_Required actions_:
1 > In the patent claims on isolating energetic material feed streams, what shape does claim 8 give the transverse cross-section of the material passageway?
2 > Quote the patent claims on isolating energetic material feed streams from "8. The mechanism" to "cross-section.".
3 > Write the next part of the patent claims on isolating energetic material feed streams, starting after the final claim shown.

* start Page extract *

6. The mechanism for isolating energetic material feed streams of claim 1,
wherein said deflector conduit includes at least two openings formed in
said side panels and at least two deflector baffles, one deflector baffle
associated with each of said openings.
7. The mechanism for isolating energetic material feed streams of claim 6,
wherein said deflector conduit includes three openings formed in said side
panels and three deflector baffles, one deflector baffle associated with
each of said openings.
8. The mechanism for isolating energetic material feed streams of claim 1,
wherein said deflector conduit includes four side panels arranged to
define a material passageway having a rectangular transverse
cross-section.
9. The mechanism for isolating energetic material feed streams of claim 8,
wherein said deflector conduit includes three openings formed in said side
panels, two openings being formed in one side panel and one opening being
formed in an opposed side panel, and three deflector baffles, one
deflector baffle associated with each of said openings and extending into
said material passageway from the side panel in which the associated
opening is formed.
10. The mechanism for isolating energetic material feed streams of claim 1,
wherein each of said deflector baffles is associated with a one of said
openings and wherein each of said deflector baffles comprises a primary
deflector panel extending from the side wall in which the associated
opening is formed from a position spaced from an upper edge of the
associated opening, and a secondary deflector panel extending from an
intermediate portion of said primary deflector panel to the upper edge of
the associated opening.

* end Page extract *
* start Data excerpts *

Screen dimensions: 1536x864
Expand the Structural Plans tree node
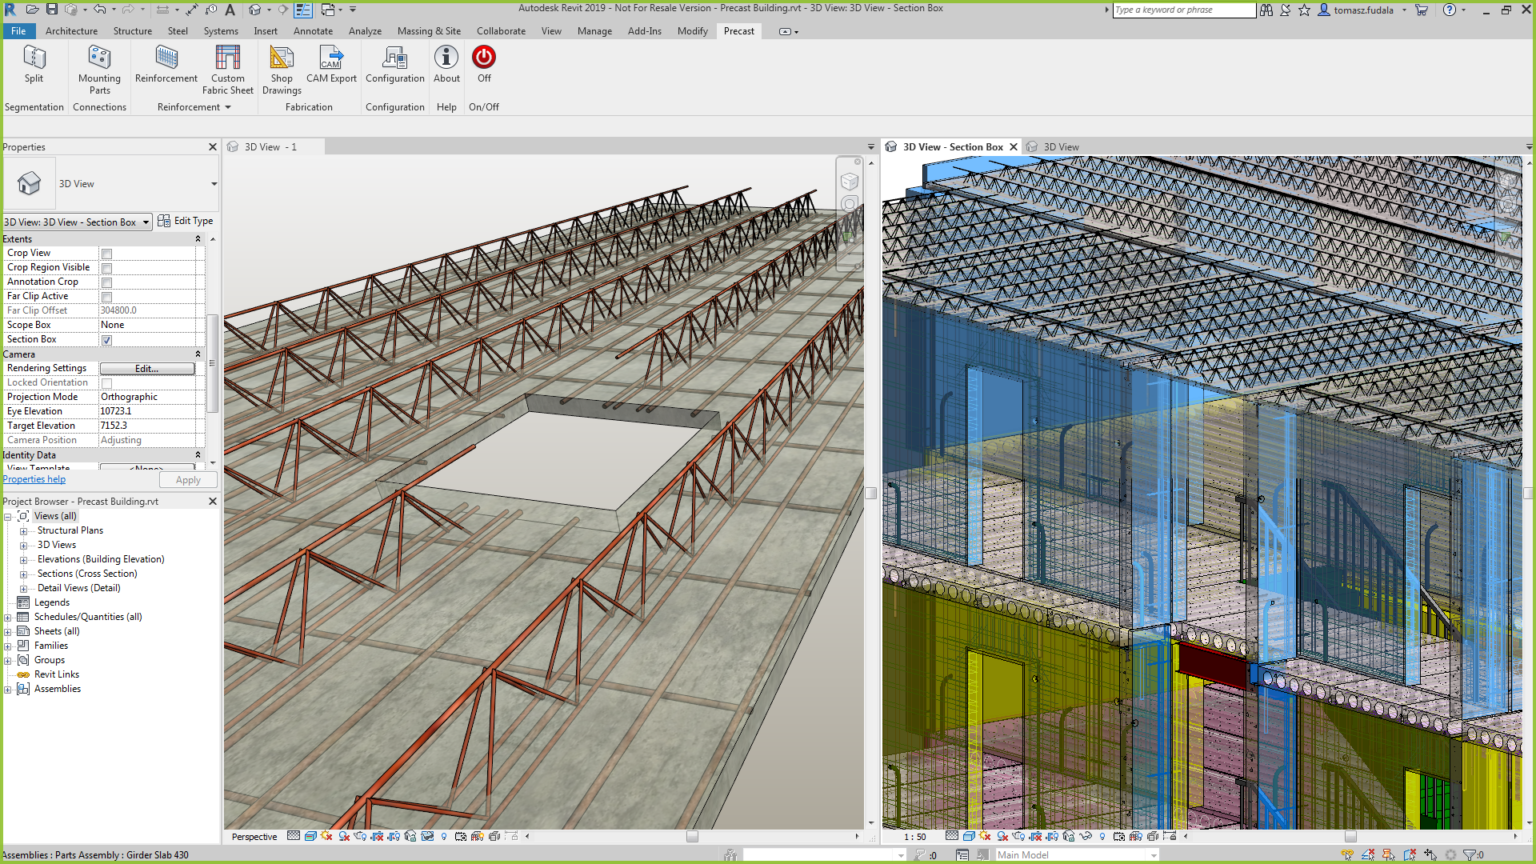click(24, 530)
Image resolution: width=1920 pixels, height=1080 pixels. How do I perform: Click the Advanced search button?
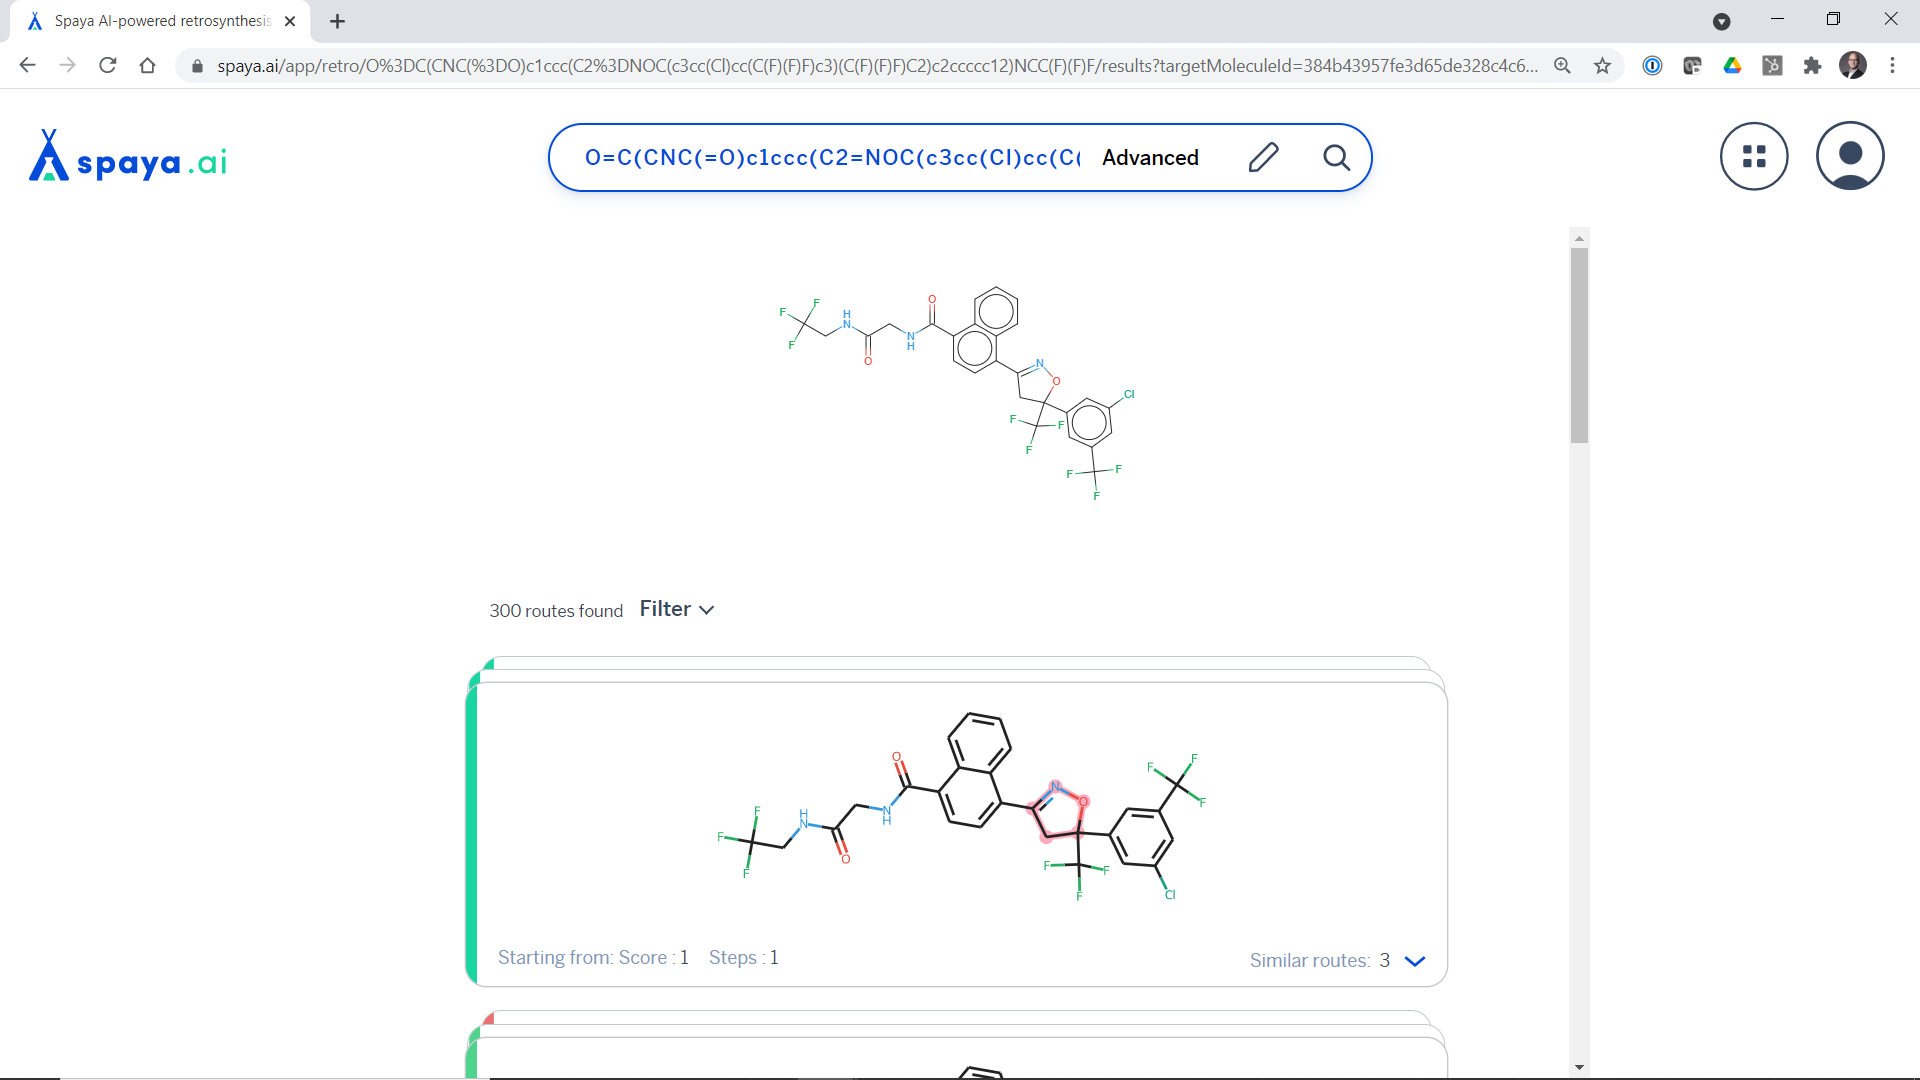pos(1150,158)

* end Data excerpts *

_Answers to the exercise_:
1 > Rectangular.

2 >
8. The mechanism for isolating energetic material feed streams of claim 1,
wherein said deflector conduit includes four side panels arranged to
define a material passageway having a rectangular transverse
cross-section.

3 >
11. The mechanism for isolating energetic material feed streams of claim 1,
said material passage structure including a combustible conduit disposed
upstream of said deflector conduit for directing energetic material into
said entrance of said deflector conduit, said combustible conduit being
formed from a combustible material, so that flames which propagate
upstream past said entrance of said deflector conduit ignite and burn said
combustible conduit.
Description
BACKGROUND AND FIELD OF THE INVENTION
The present invention relates to material handling equipment and more
particularly, to a safety mechanism for limiting fire damage within a
system for handling and processing energetic materials.
DESCRIPTION OF THE RELATED ART
In the processing of energetic, or combustible, materials, for example,
materials used as propellants for rocket motors, the materials typically
travel through a material transport system and one or more processing
apparatuses. For example, the material may move from a source vessel, or
hopper, where the material is stored in bulk, into a material processing
device, such as a screw extruder. Different material transporting
mechanisms and/or directing structures may be disposed between the source
vessel and the material processing apparatus. Because of the highly
volatile (energetic) nature of the material being handled and processed,
there is always danger of unintentional ignition or runaway reactions of
the material at some location in the material transporting and/or
processing system. Depending on the material rheology and thermal
properties, such as heat capacity and auto-ignition temperature, and due
to the high pressures exerted on the material and/or the high shear rate
environment within the material processing apparatus, such unintended
ignitions may occur in the material processing apparatus.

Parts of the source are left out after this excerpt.